### What needs to be done
What you return must be the lines of the data that hold the word "height".

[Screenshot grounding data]

☆ ☆ ☆ ☆

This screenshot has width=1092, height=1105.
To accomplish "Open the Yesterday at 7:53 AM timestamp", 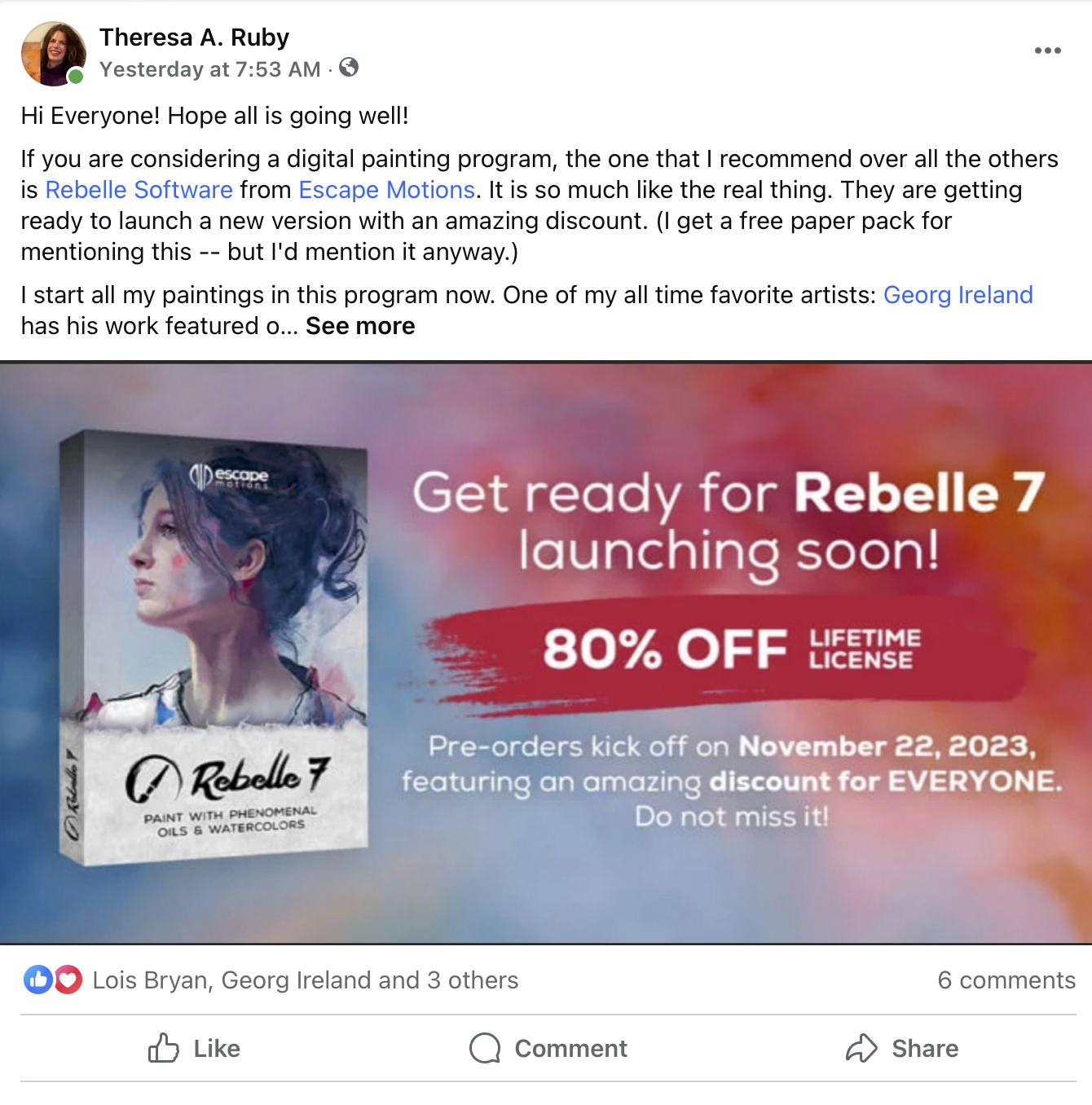I will tap(210, 69).
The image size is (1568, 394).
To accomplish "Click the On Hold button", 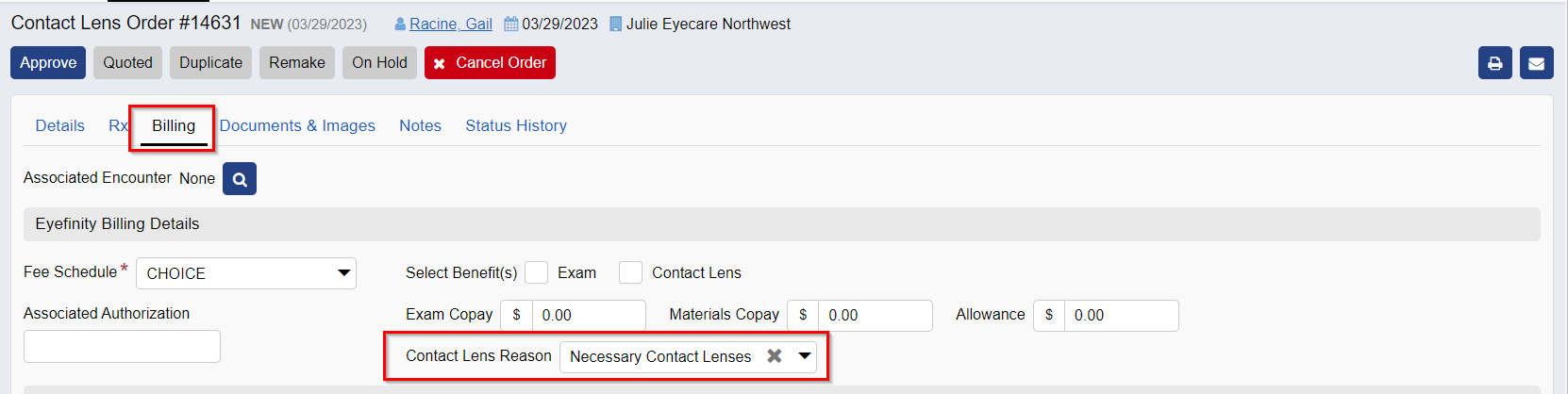I will [x=379, y=63].
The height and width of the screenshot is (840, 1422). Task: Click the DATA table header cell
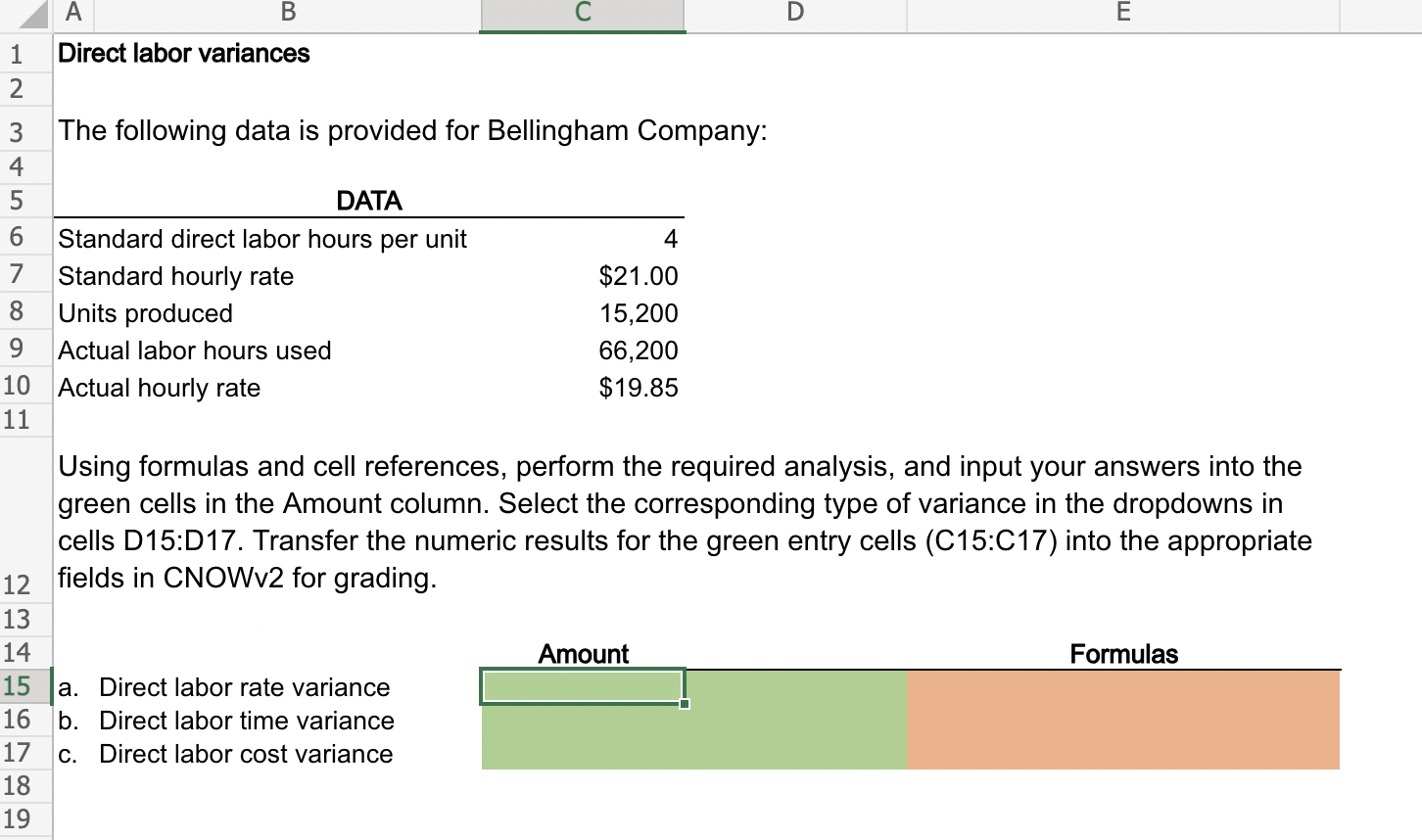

☆ ☆ ☆ ☆

### The answer
This screenshot has width=1092, height=1105.
The height and width of the screenshot is (840, 1422). Task: Click the DATA table header cell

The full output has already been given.